In this project, we are going to explore the pattern of pulsars which differentiates them from the non-pulsars in a large dataset. Statistical methods are used to illustrate the overall features of each data sample, followed by typical machine learning techniques which fit the pattern with powerful models, and the deep learning method as a convenient tool to deal with complicated features. This model achieves satisfying performance in the test set.
There are three different-source pulsar datasets: HTRU1, p309, and PMPS. Since HTRU1 is highly imbalanced (which has far more negative samples then the positive ones), this experiment only explore the data from p309 and PMPS (both of which are in "PFD" data format). p309p contains 2698 pulsar samples and 1655 non-pulsar samples. PMPS contains 1001 pulsar samples and 1001 non-pulsar samples.
Directly using the basic features above to build a model is a little bit impossible, because there are too few features for a machine learning problem and some 2-D or sequence-like features such as the sub-bands and DM curves are difficult to handle as ordinary features. How to extract more features based on the basic infomation is a tough task. And this can be done by creating statistical indicators.

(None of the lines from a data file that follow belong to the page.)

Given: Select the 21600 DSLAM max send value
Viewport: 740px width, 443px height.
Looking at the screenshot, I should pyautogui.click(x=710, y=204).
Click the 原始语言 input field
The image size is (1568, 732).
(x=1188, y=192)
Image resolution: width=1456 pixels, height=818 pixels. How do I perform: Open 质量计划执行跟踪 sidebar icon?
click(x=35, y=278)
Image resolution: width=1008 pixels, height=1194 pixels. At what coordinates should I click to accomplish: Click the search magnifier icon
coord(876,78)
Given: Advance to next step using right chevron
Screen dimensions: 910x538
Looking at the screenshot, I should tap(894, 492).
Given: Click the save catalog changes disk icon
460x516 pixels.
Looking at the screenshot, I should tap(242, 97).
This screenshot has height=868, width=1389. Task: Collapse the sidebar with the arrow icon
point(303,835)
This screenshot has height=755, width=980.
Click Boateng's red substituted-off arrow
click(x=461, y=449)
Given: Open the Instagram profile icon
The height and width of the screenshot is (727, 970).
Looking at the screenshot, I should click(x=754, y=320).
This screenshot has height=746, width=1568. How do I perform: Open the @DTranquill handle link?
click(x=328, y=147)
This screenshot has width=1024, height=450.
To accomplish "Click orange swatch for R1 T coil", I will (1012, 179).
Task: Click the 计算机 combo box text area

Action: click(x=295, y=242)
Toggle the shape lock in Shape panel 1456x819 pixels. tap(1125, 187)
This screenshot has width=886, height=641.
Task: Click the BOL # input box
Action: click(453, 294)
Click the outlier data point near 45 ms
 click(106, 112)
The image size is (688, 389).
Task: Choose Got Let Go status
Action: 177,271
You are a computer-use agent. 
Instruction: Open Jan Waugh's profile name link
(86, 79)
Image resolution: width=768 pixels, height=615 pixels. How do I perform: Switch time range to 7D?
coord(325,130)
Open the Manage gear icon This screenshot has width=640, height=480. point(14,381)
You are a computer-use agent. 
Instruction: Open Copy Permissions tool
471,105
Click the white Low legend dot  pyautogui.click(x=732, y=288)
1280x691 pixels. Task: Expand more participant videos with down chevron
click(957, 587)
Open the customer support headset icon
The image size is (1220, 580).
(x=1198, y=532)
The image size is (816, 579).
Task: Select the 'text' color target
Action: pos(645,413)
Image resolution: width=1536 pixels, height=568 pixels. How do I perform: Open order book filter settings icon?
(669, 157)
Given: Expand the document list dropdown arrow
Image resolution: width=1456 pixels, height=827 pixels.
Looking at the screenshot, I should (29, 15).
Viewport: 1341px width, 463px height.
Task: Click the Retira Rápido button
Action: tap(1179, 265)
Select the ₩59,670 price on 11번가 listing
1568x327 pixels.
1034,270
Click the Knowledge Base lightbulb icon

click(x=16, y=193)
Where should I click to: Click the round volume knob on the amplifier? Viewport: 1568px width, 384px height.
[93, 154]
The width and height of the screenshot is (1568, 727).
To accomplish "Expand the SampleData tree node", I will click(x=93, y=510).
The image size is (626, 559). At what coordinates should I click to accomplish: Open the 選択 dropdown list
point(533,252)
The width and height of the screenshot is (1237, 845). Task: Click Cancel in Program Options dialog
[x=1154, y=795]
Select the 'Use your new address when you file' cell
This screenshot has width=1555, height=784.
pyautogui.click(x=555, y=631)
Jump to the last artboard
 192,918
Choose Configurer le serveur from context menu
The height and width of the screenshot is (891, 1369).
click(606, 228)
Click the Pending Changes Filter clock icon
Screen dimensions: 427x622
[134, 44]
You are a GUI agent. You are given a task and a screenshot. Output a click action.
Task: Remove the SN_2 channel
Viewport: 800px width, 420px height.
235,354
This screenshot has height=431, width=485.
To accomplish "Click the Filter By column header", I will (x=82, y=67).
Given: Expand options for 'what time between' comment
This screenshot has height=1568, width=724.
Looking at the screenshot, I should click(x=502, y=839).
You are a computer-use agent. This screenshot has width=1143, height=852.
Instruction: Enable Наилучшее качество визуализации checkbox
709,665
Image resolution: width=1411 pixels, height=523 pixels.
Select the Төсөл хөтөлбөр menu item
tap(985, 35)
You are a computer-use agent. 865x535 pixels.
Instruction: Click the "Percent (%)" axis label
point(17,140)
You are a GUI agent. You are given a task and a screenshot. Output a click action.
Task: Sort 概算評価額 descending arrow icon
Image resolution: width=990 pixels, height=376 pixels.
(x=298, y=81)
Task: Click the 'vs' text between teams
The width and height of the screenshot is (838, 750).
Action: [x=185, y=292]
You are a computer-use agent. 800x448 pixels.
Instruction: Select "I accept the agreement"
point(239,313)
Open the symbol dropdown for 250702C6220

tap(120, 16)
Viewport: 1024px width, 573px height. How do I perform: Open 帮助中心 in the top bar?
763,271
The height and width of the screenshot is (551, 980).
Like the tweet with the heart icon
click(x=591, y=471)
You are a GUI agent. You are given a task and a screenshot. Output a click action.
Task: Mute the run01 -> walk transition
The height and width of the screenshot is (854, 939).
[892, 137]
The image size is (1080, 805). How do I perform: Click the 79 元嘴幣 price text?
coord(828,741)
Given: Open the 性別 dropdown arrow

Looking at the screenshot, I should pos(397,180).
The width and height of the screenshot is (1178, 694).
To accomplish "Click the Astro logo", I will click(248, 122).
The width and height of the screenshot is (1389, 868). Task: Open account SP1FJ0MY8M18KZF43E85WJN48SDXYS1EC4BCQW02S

Boosting is also a common ensemble model. In this project, the gradient boosting decision trees and AdaBoost are used. They both have a good performance.
For gradient boosting decision trees, logistic regression for classification with probabilistic outputs acts as a loss function. Gradient boosting is fairly robust to over-fitting so the model use 200 estimators for boosting with learning rate 0.1. The model is trained and tested in p309 and PMPS.
For Adaboost, the maximum number of estimators is set to be 200 with SAMME algorithm. The base estimator is a 3-depth decison tree. The model is trained and tested in p309 and PMPS.
The last method is the deep learning approach to deal with the sub-ints and sub-bands images. By linear interpolation along rows, sub-ints can be presented as a 64 × 64 matrix and sub-bands as a 32 × 64 matrix. Hence, the architechture of the Convolutional neural network is as follows
The input is the 32 × 64 image pixels and the output is a scalar - 0 or 1. The network is implemented using TensorFlow with batch normalization and drop-out technique in order to prevent overfitting. The hyper-paramters are determined by experience and instinct. Maybe there is a better parameter combination that has not been tried in this experiment. By adding the convolutonal neural network into the codes before, the model is a combination of a CNN and a random forest, with sub-bands feature only used in CNN. The model achieves satisfying performance. The combined model is trained and tested in p309 and PMPS.